WHAT THE TASK REQUIRES —
Turn everything in the material from the line containing "You are a computer-use agent. The" down to the line containing "(x=323, y=71)", both included, into a JSON list of strings with one string per line and no blank lines. Leave the pictures out.

Data for locating visible targets:
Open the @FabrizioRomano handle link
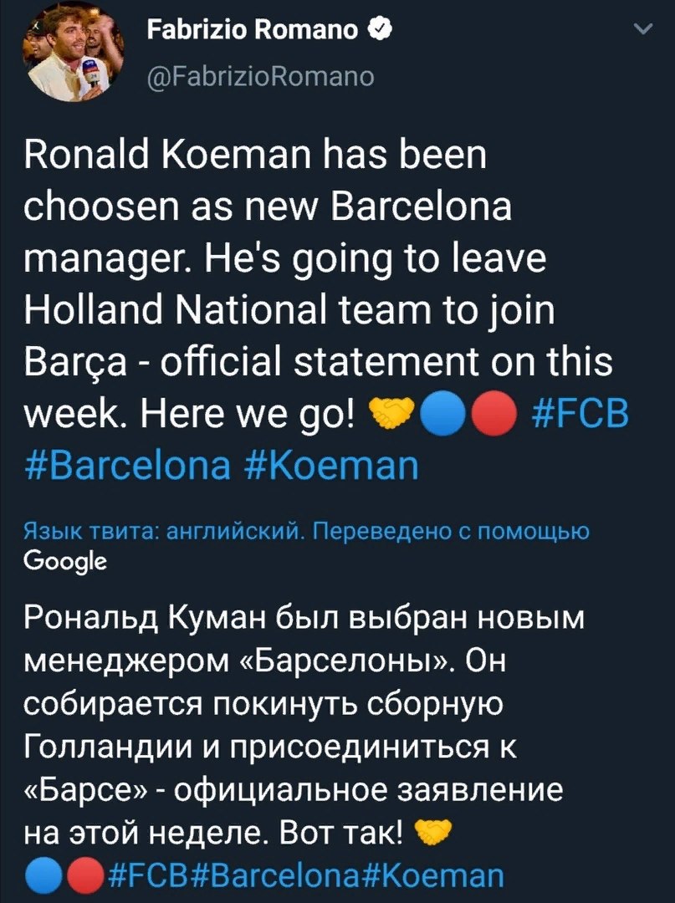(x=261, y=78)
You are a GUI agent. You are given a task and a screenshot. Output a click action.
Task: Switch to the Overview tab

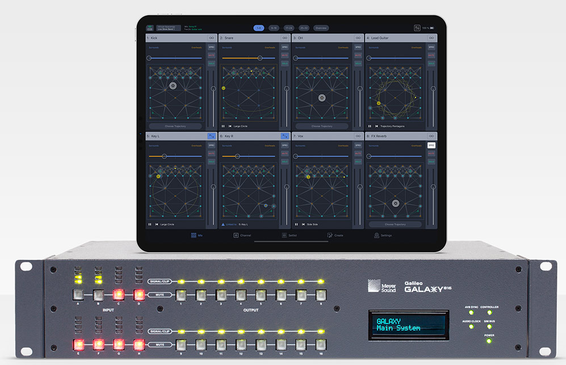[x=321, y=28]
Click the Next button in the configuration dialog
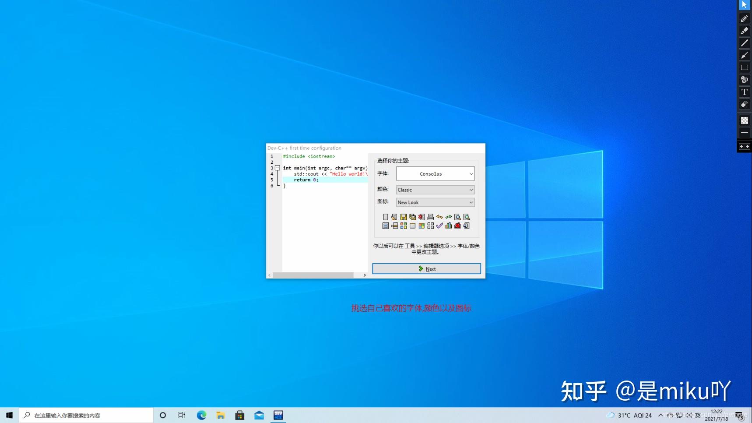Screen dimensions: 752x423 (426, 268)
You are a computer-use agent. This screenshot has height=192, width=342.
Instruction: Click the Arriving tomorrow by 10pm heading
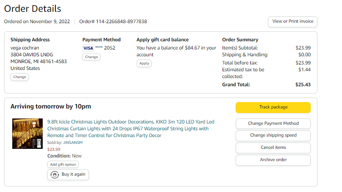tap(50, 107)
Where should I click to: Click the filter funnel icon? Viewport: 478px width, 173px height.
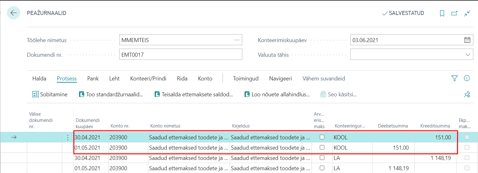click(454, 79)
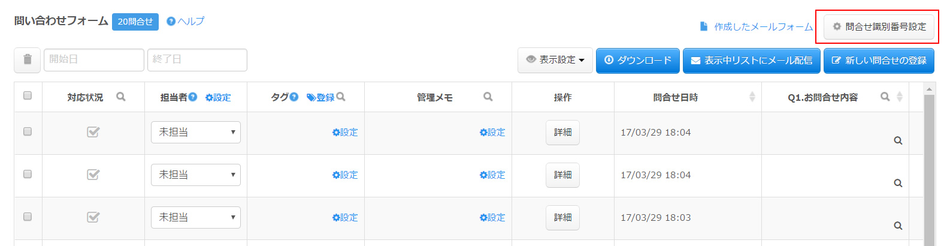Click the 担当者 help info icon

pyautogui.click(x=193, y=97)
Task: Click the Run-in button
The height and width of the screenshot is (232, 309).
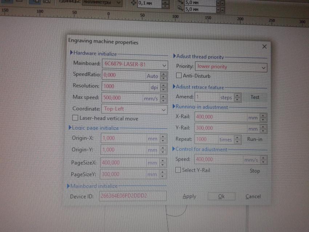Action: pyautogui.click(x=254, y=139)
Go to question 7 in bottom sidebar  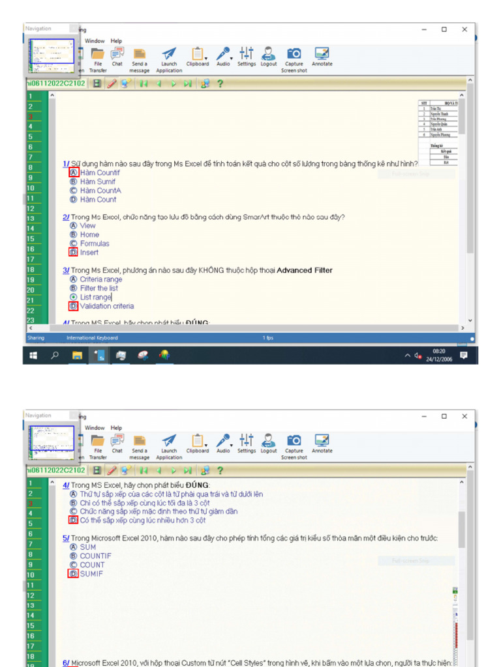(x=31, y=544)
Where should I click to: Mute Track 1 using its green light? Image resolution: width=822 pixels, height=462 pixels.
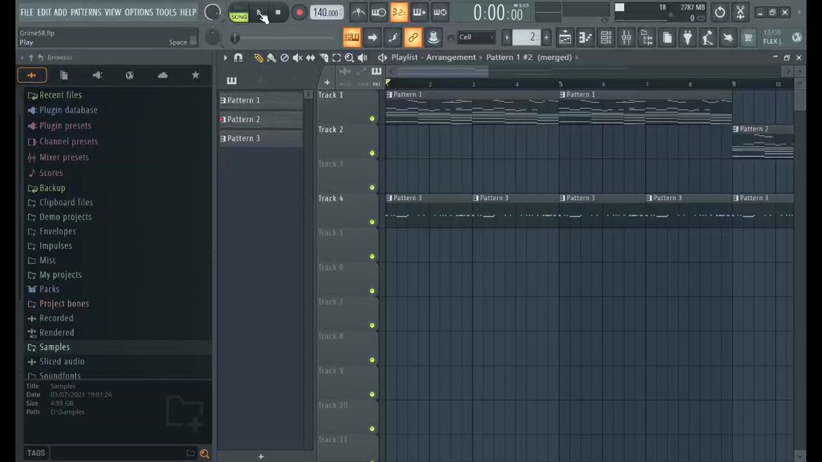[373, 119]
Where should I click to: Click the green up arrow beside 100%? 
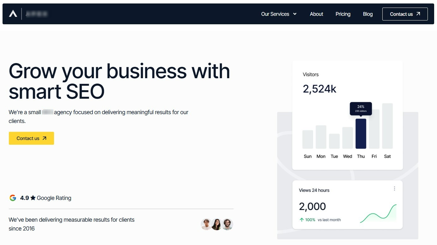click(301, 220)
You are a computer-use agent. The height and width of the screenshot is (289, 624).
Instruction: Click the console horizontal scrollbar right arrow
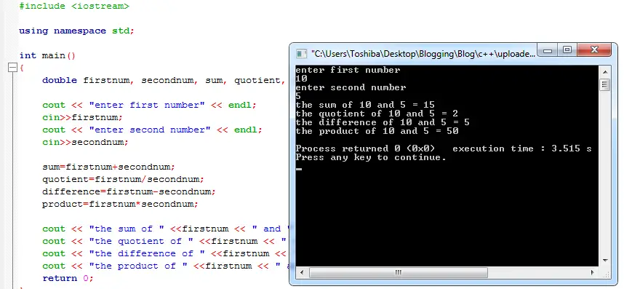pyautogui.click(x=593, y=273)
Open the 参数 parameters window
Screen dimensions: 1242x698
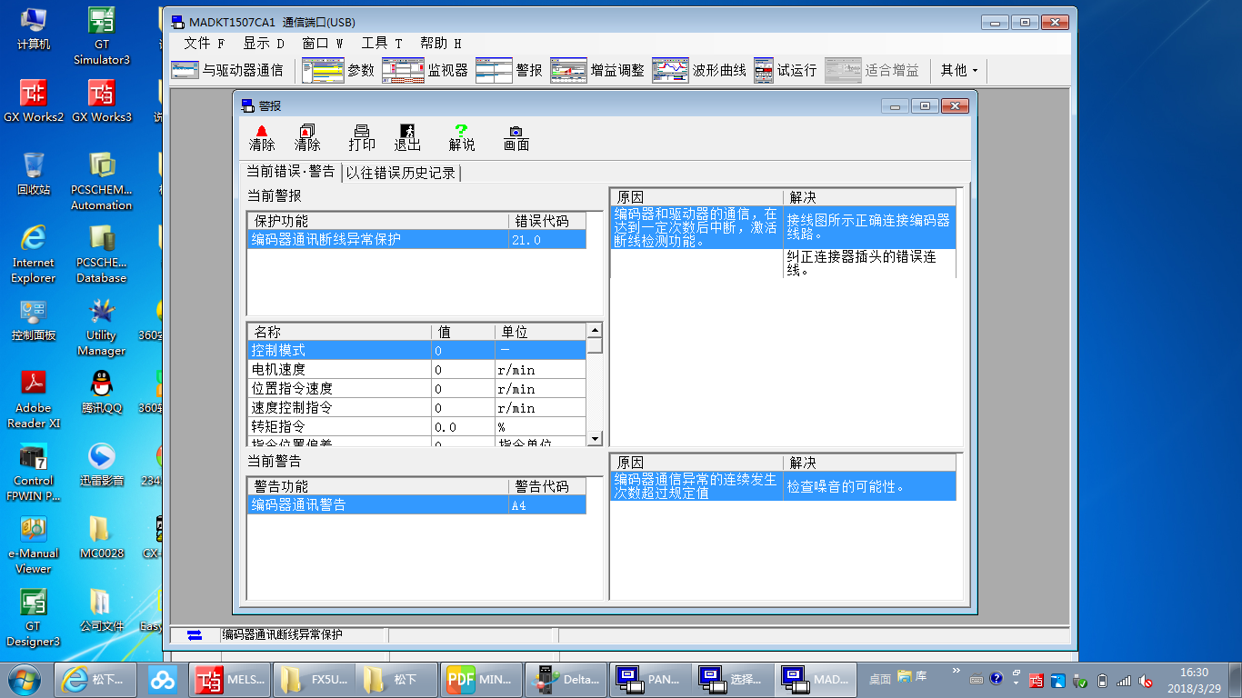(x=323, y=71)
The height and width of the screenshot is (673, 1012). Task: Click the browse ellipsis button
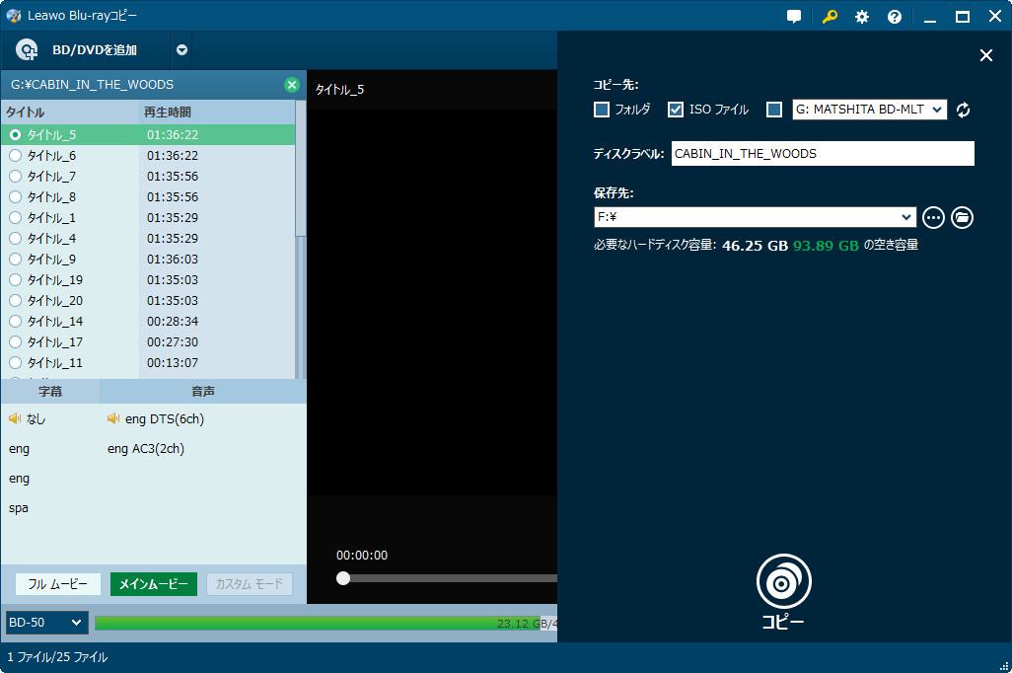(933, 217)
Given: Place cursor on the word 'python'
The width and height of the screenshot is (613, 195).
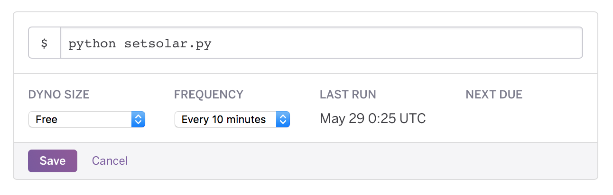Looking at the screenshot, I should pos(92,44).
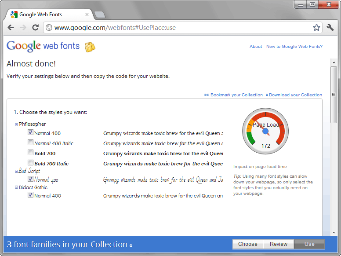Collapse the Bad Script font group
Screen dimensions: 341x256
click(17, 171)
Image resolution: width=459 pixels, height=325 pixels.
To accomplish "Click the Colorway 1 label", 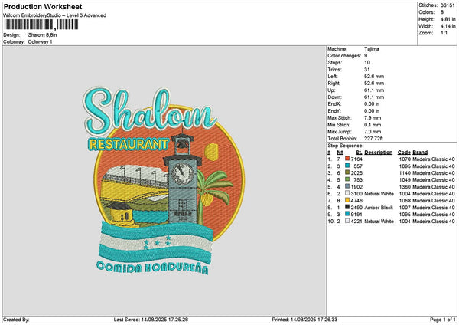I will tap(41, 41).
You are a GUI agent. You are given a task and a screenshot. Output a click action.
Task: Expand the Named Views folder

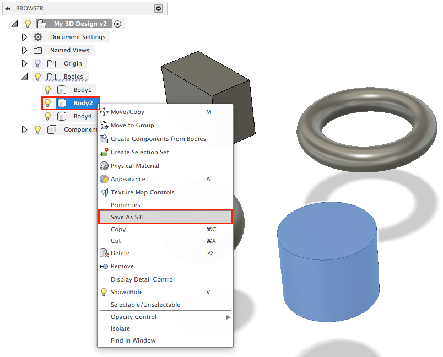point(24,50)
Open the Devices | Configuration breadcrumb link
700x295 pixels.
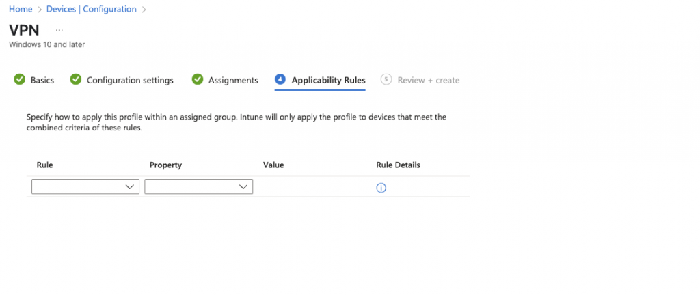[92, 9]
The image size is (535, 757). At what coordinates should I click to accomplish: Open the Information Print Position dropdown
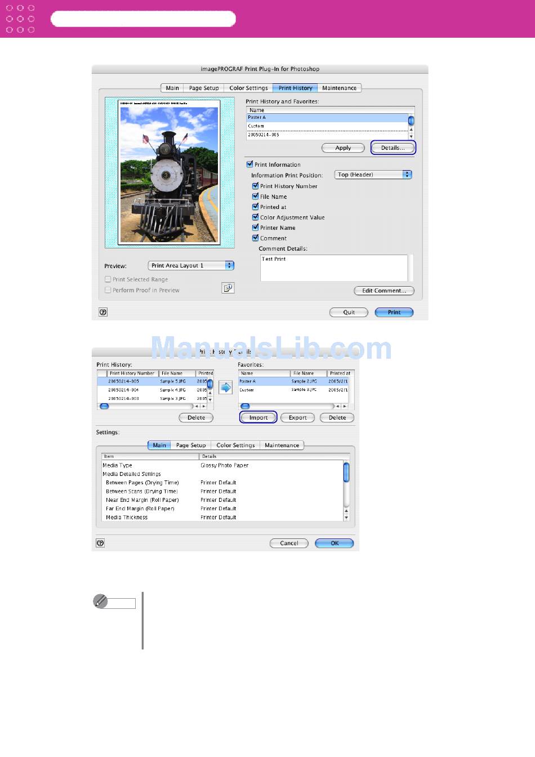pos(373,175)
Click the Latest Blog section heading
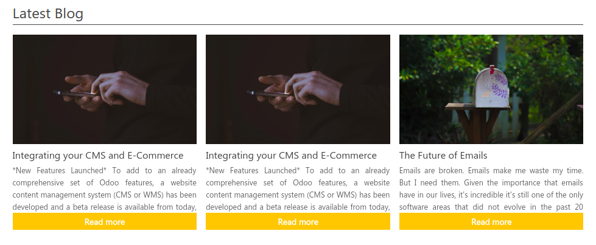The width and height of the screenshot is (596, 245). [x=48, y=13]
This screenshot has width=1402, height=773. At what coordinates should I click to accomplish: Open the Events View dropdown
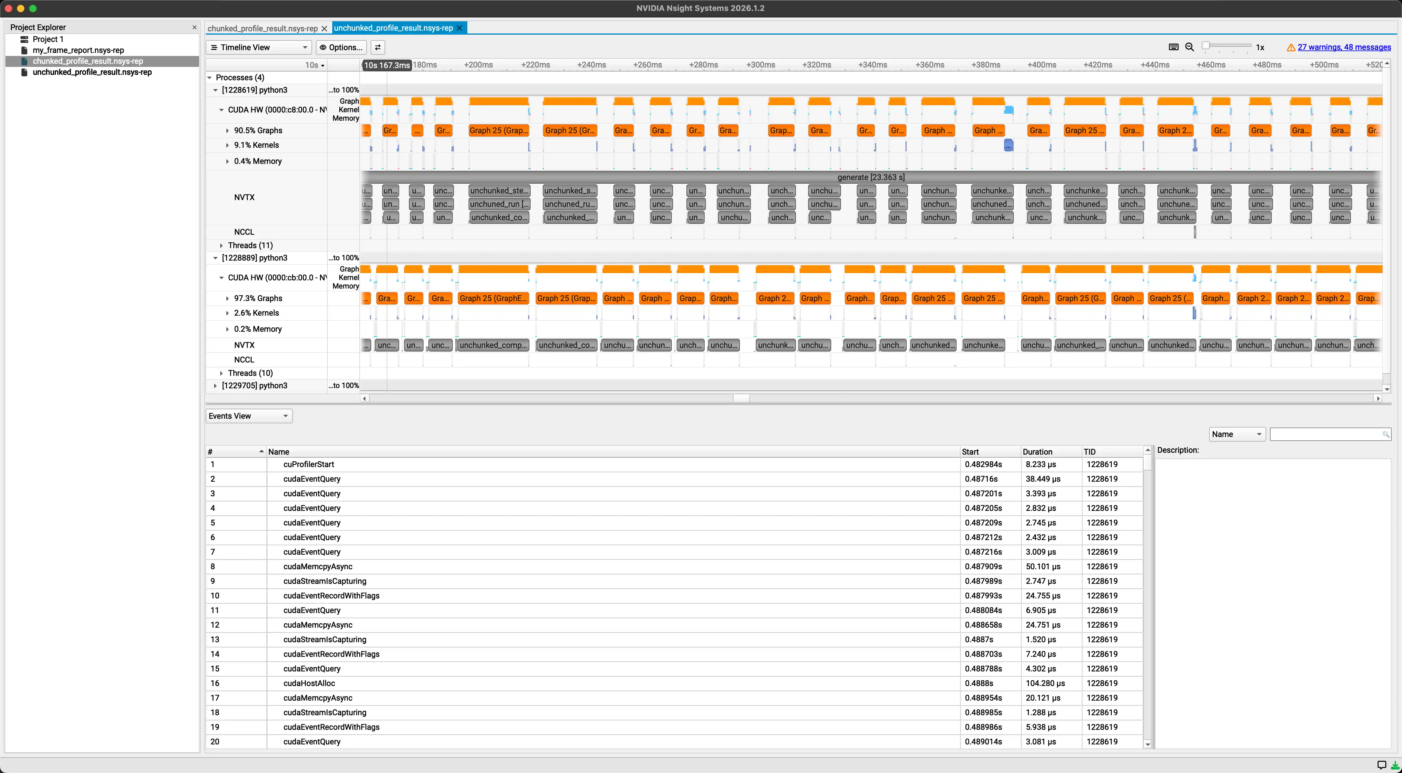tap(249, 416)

RESPONSE BELOW —
[
  "You are a computer-use agent. The height and width of the screenshot is (289, 624).",
  "Instruction: Click the console horizontal scrollbar right arrow",
  "pyautogui.click(x=593, y=273)",
  "Open the 参数 parameters window",
  "Screen dimensions: 1242x698",
  "(x=323, y=71)"
]